To illustrate, here is a "Blinker" that flashes the Time has Elapsed indicator once every 2 seconds (you'd wire your "Do This Code every N seconds" routine to the True case of a Case Statement driven by this indicator, with the False case being empty). This entire loop runs 10 times a second, which means that it is pretty responsive to outside control (such as pushing the Stop button) -- if you need "faster" response, you can shorten the wait time. You probably don't need to worry about lengthening it, as I'm guesstimating that the Elapsed Time routine will only add sub-microseconds of "wasted" processing, so why not have a reasonable response time?

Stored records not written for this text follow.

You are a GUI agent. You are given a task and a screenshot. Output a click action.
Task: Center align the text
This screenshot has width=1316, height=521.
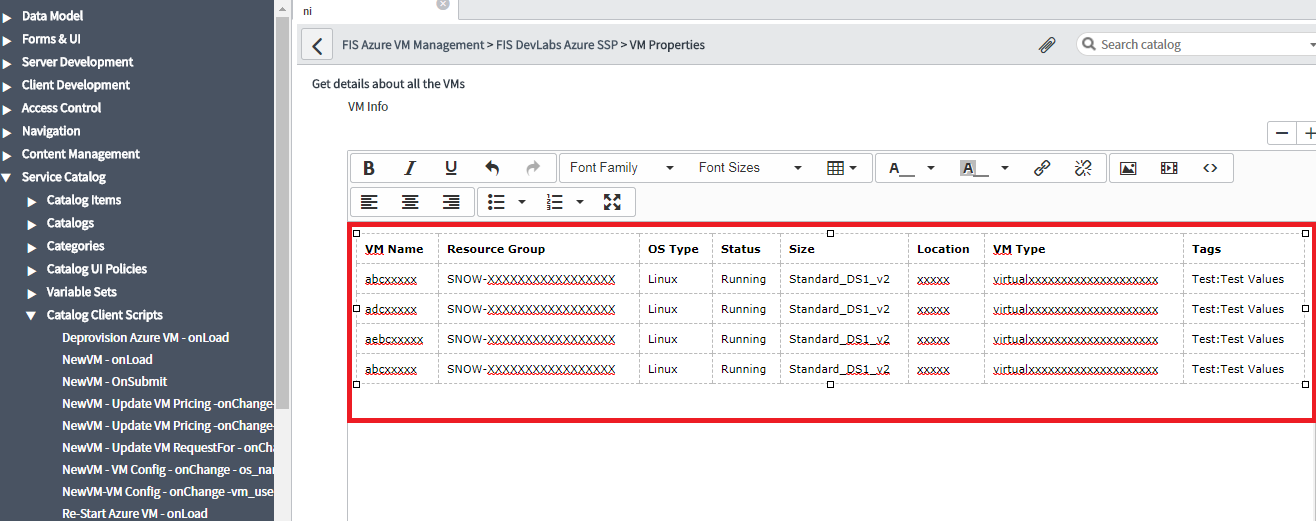point(410,202)
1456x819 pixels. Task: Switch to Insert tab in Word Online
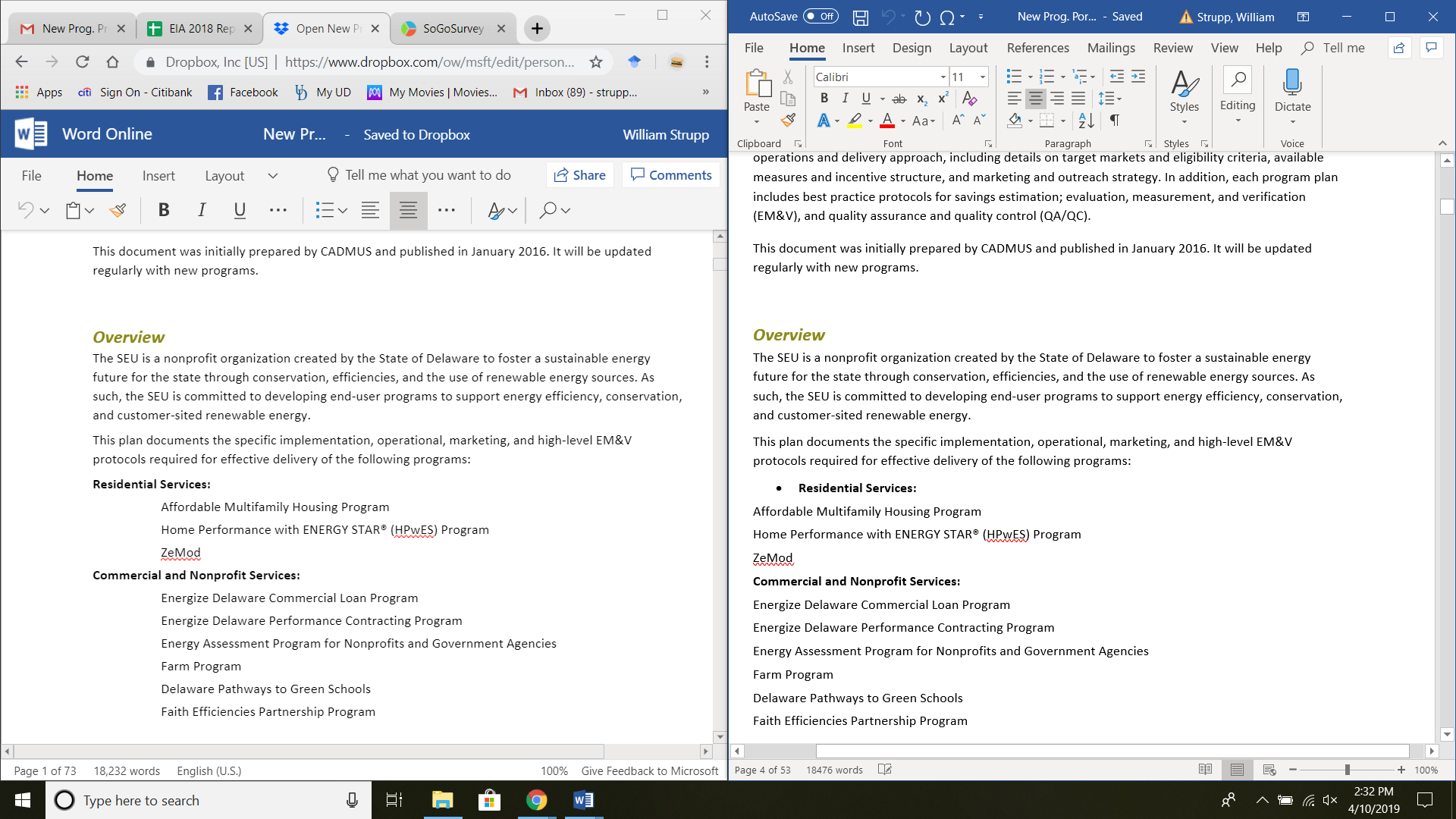[x=158, y=176]
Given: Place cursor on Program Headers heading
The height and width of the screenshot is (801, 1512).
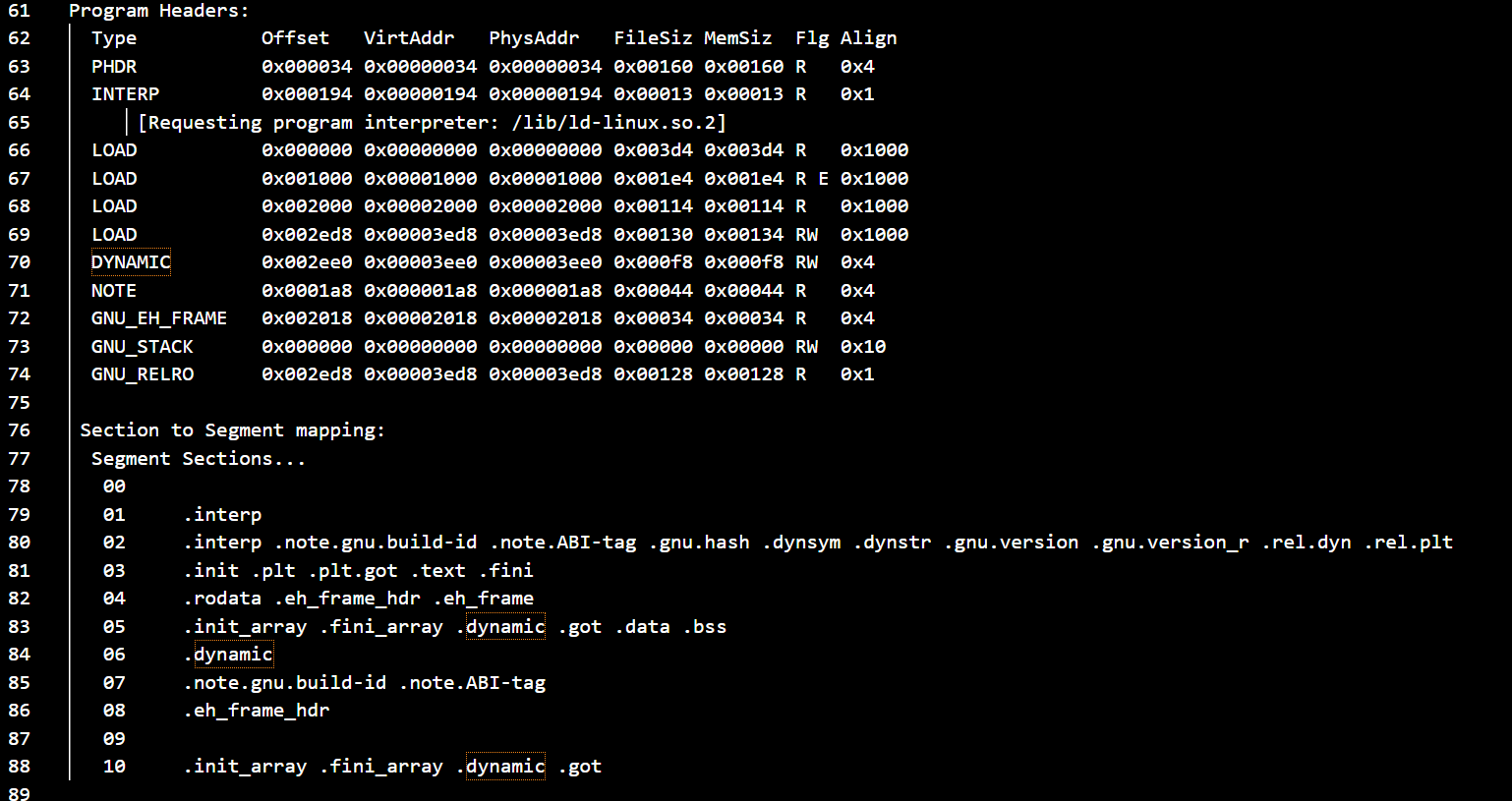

By the way, if you are wondering where the nice Icon came from, I right-clicked the Express VI and chose "View as Icon".
Bob Schor
P.S. -- out of curiosity, I removed the Time has Elapsed indicator and the Wait function, then ran the loop "as fast as possible" for about 10 seconds in order to measure the "raw" loop time. I "guesstimated" it was sub-microsecond -- wrong, it was about 10 microseconds. Still, 10 microseconds every 100 milliseconds means that this Elapsed Time function occupies 0.01% of the loop time, pretty good in my book ...
08-18-2016 12:30 AM
@Vorfall wrote:I am struggling to understand how to properly hold it in an on state for more than a second. Everything else appears to function just fine using the timers and picture above.
I have attached the snippet in my above post, if you are having LV2015 you can able to access as a VI where you will get proper direction.